Crustaceans (Crustacea, ) form a large, diverse arthropod taxon which includes such animals as decapods, seed shrimp, branchiopods, fish lice, krill, remipedes, isopods, barnacles, copepods, amphipods and mantis shrimp. The crustacean group can be treated as a subphylum under the clade Mandibulata. It is now well accepted that the hexapods (such as insects) emerged deep in the Crustacean group, with the completed group referred to as Pancrustacea. Some crustaceans (Remipedia, Cephalocarida, Branchiopoda) are more closely related to insects and the other hexapods than they are to certain other crustaceans.

The 67,000 described species range in size from Stygotantulus stocki at , to the Japanese spider crab with a leg span of up to  and a mass of .  Like other arthropods, crustaceans have an exoskeleton, which they moult to grow. They are distinguished from other groups of arthropods, such as insects, myriapods and chelicerates, by the possession of biramous (two-parted) limbs, and by their larval forms, such as the nauplius stage of branchiopods and copepods.

Most crustaceans are free-living aquatic animals, but some are terrestrial (e.g. woodlice, sandhoppers), some are parasitic (e.g. Rhizocephala, fish lice, tongue worms) and some are sessile (e.g. barnacles). The group has an extensive fossil record, reaching back to the Cambrian. More than 7.9 million tons of crustaceans per year are harvested by fishery or farming for human consumption, consisting mostly of shrimp and prawns. Krill and copepods are not as widely fished, but may be the animals with the greatest biomass on the planet, and form a vital part of the food chain. The scientific study of crustaceans is known as carcinology (alternatively, malacostracology, crustaceology or crustalogy), and a scientist who works in carcinology is a carcinologist.

Structure

The body of a crustacean is composed of segments, which are grouped into three regions: the cephalon or head, the pereon or thorax, and the pleon or abdomen. The head and thorax may be fused together to form a cephalothorax, which may be covered by a single large carapace. The crustacean body is protected by the hard exoskeleton, which must be moulted for the animal to grow. The shell around each somite can be divided into a dorsal tergum, ventral sternum and a lateral pleuron. Various parts of the exoskeleton may be fused together.

Each somite, or body segment can bear a pair of appendages: on the segments of the head, these include two pairs of antennae, the mandibles and maxillae; the thoracic segments bear legs, which may be specialised as pereiopods (walking legs) and maxillipeds (feeding legs). The abdomen bears pleopods, and ends in a telson, which bears the anus, and is often flanked by uropods to form a tail fan. The number and variety of appendages in different crustaceans may be partly responsible for the group's success.

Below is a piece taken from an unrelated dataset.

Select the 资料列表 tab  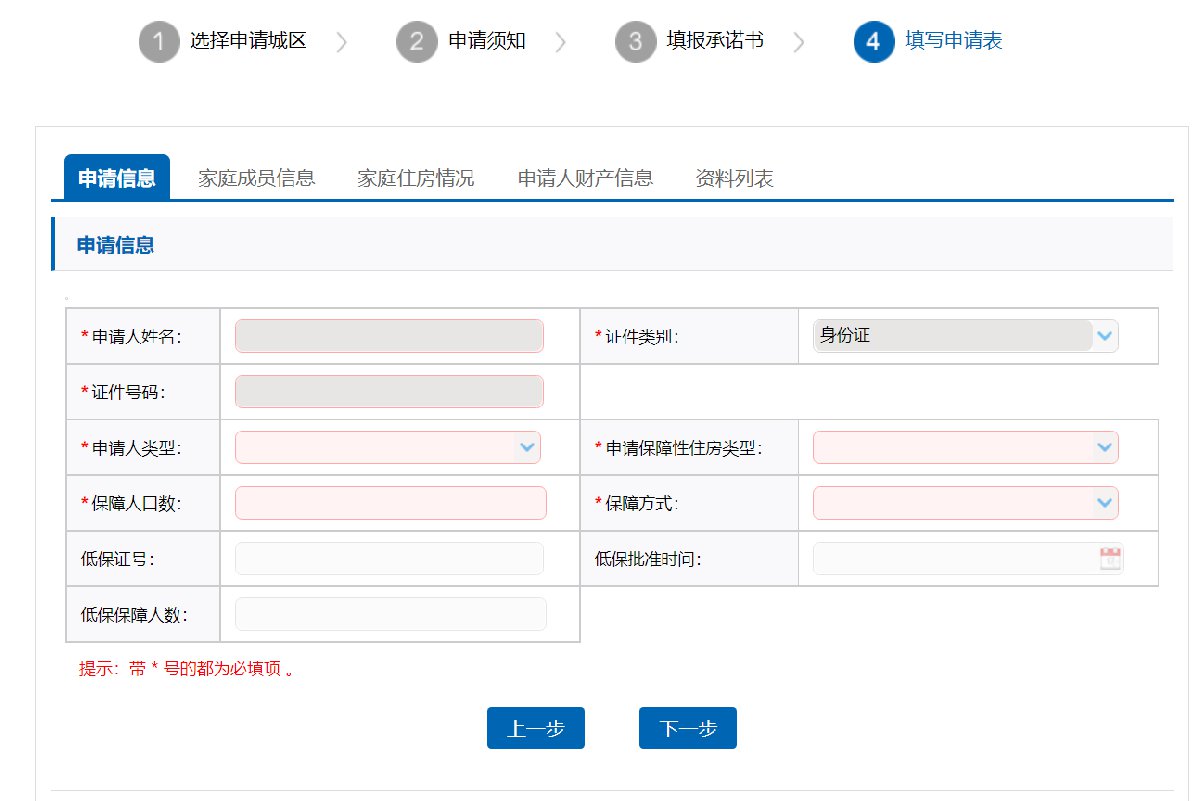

Crustacean appendages are typically biramous, meaning they are divided into two parts; this includes the second pair of antennae, but not the first, which is usually uniramous, the exception being in the Class Malacostraca where the antennules may be generally biramous or even triramous. It is unclear whether the biramous condition is a derived state which evolved in crustaceans, or whether the second branch of the limb has been lost in all other groups. Trilobites, for instance, also possessed biramous appendages.

The main body cavity is an open circulatory system, where blood is pumped into the haemocoel by a heart located near the dorsum. Malacostraca have haemocyanin as the oxygen-carrying pigment, while copepods, ostracods, barnacles and branchiopods have haemoglobins. The alimentary canal consists of a straight tube that often has a gizzard-like "gastric mill" for grinding food and a pair of digestive glands that absorb food; this structure goes in a spiral format. Structures that function as kidneys are located near the antennae. A brain exists in the form of ganglia close to the antennae, and a collection of major ganglia is found below the gut.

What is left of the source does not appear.